## [Exercise goal]
From the listing that follows, output everything exactly except the pictures.

+-------+

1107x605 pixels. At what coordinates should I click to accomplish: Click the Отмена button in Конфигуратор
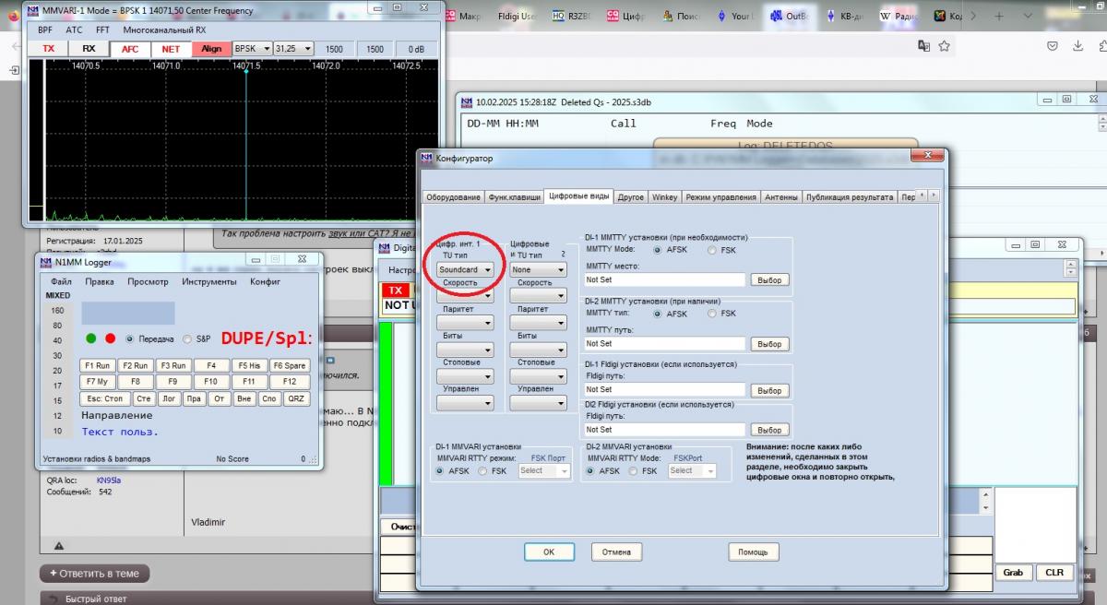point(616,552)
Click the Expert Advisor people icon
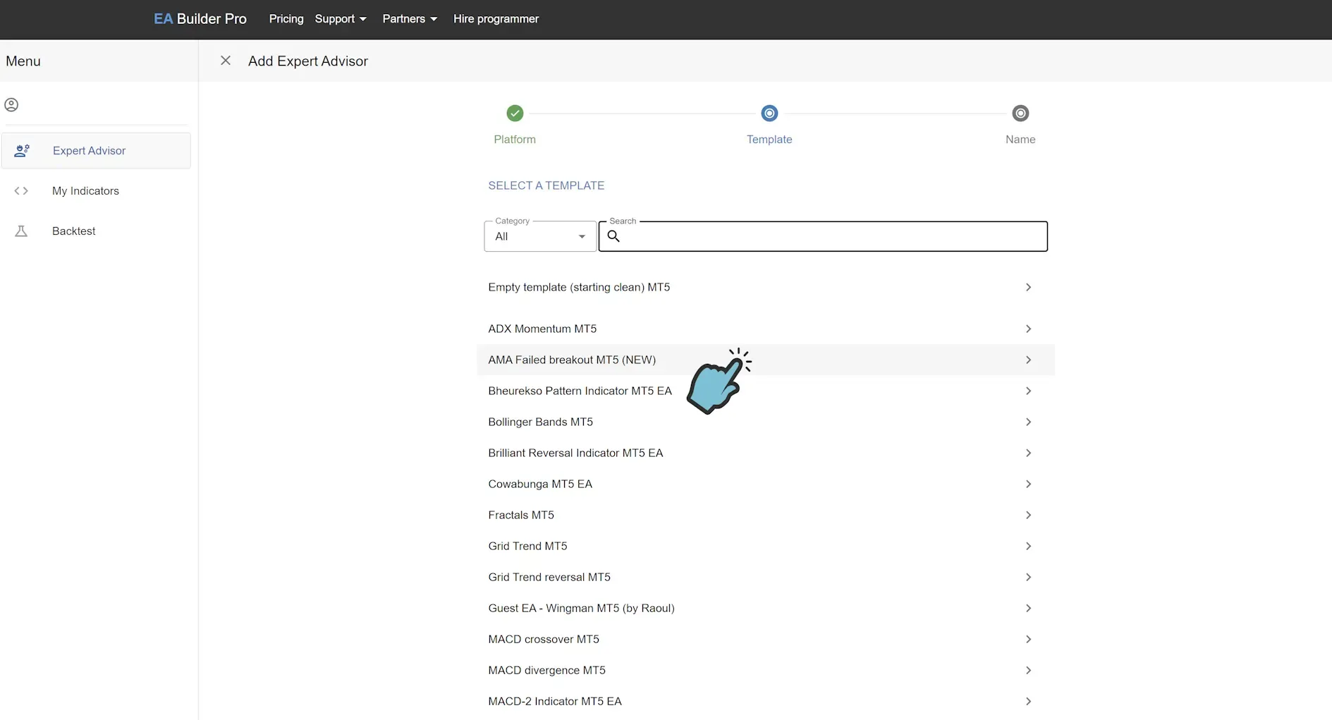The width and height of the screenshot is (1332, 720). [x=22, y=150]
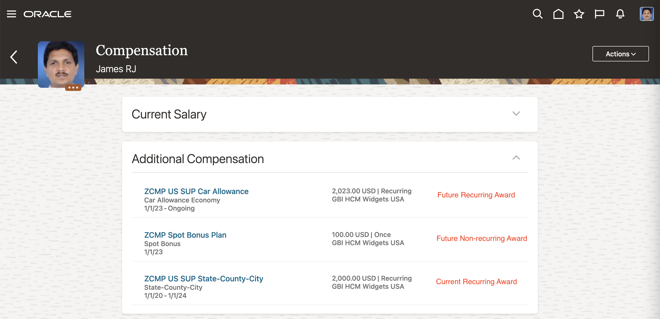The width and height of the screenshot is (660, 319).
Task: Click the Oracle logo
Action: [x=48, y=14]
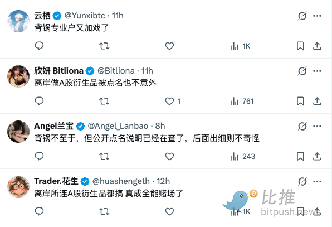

+-------+

## [Response]
1107x605 pixels. At what coordinates should I click to accomplish: Click the Отмена button in Конфигуратор
point(616,552)
Click the Expert Advisor people icon
The width and height of the screenshot is (1332, 720). [x=22, y=150]
The width and height of the screenshot is (660, 319).
Task: Click the Oracle logo
Action: [x=48, y=14]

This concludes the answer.